■ **Listed records**
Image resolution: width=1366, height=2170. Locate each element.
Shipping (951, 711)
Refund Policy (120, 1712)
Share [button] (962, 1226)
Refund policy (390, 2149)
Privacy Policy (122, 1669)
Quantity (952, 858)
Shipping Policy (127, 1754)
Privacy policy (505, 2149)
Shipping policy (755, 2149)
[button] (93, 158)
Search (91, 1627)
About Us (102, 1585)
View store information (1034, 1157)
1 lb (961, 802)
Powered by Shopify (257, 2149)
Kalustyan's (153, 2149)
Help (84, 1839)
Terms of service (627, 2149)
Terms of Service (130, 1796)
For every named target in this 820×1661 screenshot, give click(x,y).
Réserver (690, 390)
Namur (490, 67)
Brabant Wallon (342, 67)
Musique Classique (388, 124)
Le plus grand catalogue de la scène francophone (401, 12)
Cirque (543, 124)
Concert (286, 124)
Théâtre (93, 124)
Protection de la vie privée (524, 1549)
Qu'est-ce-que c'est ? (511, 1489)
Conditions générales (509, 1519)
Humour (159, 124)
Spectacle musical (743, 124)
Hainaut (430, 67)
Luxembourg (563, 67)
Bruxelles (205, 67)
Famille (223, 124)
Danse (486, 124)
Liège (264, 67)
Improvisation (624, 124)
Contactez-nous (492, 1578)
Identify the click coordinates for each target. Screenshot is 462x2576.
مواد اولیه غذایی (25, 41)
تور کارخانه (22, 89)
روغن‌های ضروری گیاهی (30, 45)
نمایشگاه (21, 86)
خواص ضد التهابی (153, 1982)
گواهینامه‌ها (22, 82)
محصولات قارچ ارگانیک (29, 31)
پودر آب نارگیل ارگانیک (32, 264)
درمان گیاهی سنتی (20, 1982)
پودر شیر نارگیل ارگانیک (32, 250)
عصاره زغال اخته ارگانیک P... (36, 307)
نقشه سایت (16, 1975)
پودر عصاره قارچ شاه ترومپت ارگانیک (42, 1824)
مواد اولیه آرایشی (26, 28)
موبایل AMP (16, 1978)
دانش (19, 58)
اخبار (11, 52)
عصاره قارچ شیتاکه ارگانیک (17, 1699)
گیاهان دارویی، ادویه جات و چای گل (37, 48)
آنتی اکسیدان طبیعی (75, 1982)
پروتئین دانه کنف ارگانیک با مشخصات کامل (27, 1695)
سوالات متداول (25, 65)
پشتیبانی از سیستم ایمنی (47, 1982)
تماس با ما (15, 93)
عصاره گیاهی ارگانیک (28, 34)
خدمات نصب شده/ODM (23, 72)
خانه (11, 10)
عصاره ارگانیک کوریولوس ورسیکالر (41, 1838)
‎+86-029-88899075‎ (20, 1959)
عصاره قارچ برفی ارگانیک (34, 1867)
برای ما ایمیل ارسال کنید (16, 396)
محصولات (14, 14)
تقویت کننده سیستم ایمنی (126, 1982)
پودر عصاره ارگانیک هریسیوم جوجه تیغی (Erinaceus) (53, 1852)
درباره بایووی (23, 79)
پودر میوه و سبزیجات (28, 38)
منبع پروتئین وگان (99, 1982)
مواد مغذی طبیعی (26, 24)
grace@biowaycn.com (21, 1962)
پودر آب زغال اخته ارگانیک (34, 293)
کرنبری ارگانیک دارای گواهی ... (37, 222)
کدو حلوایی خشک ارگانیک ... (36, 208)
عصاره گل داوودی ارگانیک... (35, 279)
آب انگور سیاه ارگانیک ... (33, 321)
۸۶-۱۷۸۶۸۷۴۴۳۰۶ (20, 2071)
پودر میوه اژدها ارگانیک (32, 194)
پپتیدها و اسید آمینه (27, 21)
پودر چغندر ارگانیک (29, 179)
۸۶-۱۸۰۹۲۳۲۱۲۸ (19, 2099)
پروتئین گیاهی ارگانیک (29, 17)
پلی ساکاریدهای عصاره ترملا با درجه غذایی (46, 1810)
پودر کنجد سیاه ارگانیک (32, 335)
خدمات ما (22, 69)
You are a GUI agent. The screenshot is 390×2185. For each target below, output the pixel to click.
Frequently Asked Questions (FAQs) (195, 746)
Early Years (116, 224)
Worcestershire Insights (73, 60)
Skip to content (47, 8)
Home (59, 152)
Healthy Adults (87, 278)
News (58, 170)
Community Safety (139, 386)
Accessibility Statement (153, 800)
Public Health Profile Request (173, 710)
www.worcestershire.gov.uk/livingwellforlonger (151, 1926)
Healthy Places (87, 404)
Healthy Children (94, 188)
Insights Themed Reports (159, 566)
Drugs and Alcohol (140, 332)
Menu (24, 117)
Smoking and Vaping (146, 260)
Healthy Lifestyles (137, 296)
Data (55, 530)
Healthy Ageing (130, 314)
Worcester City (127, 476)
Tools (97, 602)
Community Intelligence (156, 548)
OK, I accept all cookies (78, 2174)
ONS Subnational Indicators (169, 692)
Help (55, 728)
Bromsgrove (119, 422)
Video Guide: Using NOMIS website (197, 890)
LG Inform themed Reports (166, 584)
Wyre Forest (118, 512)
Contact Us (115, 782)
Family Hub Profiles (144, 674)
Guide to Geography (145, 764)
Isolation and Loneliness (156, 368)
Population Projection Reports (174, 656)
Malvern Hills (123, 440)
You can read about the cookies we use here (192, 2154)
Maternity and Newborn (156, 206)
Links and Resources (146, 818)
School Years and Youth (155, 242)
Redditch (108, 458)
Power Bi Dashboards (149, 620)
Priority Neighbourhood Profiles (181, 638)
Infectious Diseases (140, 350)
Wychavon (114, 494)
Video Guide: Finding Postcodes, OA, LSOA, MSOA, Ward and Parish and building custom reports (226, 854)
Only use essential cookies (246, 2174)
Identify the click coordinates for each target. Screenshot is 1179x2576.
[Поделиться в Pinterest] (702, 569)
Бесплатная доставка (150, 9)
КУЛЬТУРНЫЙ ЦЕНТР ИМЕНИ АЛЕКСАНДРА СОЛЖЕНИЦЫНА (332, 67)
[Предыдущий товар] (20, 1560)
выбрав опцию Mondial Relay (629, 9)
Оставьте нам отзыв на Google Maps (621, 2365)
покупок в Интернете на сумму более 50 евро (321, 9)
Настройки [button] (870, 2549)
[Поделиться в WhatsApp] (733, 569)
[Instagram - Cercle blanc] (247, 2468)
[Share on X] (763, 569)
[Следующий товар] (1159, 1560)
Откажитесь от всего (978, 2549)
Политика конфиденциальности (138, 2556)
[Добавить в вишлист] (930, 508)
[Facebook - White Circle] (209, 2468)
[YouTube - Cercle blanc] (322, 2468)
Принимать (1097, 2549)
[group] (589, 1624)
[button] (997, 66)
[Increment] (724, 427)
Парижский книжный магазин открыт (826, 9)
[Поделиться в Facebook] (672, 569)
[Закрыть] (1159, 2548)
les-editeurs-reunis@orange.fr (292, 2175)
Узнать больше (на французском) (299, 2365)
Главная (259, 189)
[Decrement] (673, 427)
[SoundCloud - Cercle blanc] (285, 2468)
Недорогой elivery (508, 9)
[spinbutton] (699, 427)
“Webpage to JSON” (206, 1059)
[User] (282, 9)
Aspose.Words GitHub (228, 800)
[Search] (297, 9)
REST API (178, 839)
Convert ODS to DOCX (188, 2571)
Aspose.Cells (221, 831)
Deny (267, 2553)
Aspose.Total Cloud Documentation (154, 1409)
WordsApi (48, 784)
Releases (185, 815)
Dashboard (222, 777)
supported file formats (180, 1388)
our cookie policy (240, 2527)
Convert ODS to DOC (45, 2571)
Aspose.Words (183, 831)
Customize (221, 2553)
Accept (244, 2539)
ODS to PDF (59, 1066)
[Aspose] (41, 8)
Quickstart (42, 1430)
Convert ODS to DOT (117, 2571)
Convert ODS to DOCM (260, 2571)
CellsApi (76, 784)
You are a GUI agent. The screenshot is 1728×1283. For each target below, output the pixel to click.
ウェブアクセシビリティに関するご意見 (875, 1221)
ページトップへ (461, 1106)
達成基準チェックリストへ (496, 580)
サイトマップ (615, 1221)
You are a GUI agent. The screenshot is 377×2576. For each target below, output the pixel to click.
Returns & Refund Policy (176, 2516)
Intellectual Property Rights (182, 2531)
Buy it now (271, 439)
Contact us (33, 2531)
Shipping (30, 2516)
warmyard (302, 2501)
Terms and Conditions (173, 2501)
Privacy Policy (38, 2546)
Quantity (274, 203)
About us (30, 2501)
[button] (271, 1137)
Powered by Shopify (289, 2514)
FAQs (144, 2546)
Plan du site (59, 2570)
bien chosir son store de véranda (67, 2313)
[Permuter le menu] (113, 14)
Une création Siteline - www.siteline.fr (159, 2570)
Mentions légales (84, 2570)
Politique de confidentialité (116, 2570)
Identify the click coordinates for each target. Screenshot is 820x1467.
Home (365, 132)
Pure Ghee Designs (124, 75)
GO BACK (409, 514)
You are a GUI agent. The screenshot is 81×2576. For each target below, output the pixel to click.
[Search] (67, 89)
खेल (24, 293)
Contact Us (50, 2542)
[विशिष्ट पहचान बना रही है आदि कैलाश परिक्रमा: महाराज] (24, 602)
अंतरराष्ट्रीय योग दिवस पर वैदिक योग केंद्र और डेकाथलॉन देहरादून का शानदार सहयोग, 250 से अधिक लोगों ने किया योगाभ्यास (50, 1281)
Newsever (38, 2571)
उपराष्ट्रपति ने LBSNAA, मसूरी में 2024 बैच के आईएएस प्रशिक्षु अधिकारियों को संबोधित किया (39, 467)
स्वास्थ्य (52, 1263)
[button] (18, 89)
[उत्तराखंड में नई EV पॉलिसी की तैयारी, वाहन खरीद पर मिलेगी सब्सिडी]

■ **What you need to do**
Scan the listing above for the line that has "درمان گیاهی سنتی (20, 1982)", then copy exactly from that line through the line that has "پودر آب زغال اخته ارگانیک (34, 293)".

■ **Finished exercise**
درمان گیاهی سنتی (20, 1982)
پودر شیر نارگیل ارگانیک (32, 250)
عصاره زغال اخته ارگانیک P... (36, 307)
نقشه سایت (16, 1975)
پودر عصاره قارچ شاه ترومپت ارگانیک (42, 1824)
مواد اولیه آرایشی (26, 28)
موبایل AMP (16, 1978)
دانش (19, 58)
اخبار (11, 52)
عصاره قارچ شیتاکه ارگانیک (17, 1699)
گیاهان دارویی، ادویه جات و چای گل (37, 48)
آنتی اکسیدان طبیعی (75, 1982)
پروتئین دانه کنف ارگانیک با مشخصات کامل (27, 1695)
سوالات متداول (25, 65)
پشتیبانی از سیستم ایمنی (47, 1982)
تماس با ما (15, 93)
عصاره گیاهی ارگانیک (28, 34)
خدمات نصب شده/ODM (23, 72)
خانه (11, 10)
عصاره ارگانیک کوریولوس ورسیکالر (41, 1838)
‎+86-029-88899075‎ (20, 1959)
عصاره قارچ برفی ارگانیک (34, 1867)
برای ما ایمیل ارسال کنید (16, 396)
محصولات (14, 14)
تقویت کننده سیستم ایمنی (126, 1982)
پودر عصاره ارگانیک هریسیوم جوجه تیغی (Erinaceus) (53, 1852)
درباره بایووی (23, 79)
پودر میوه و سبزیجات (28, 38)
منبع پروتئین وگان (99, 1982)
مواد مغذی طبیعی (26, 24)
grace@biowaycn.com (21, 1962)
پودر آب زغال اخته ارگانیک (34, 293)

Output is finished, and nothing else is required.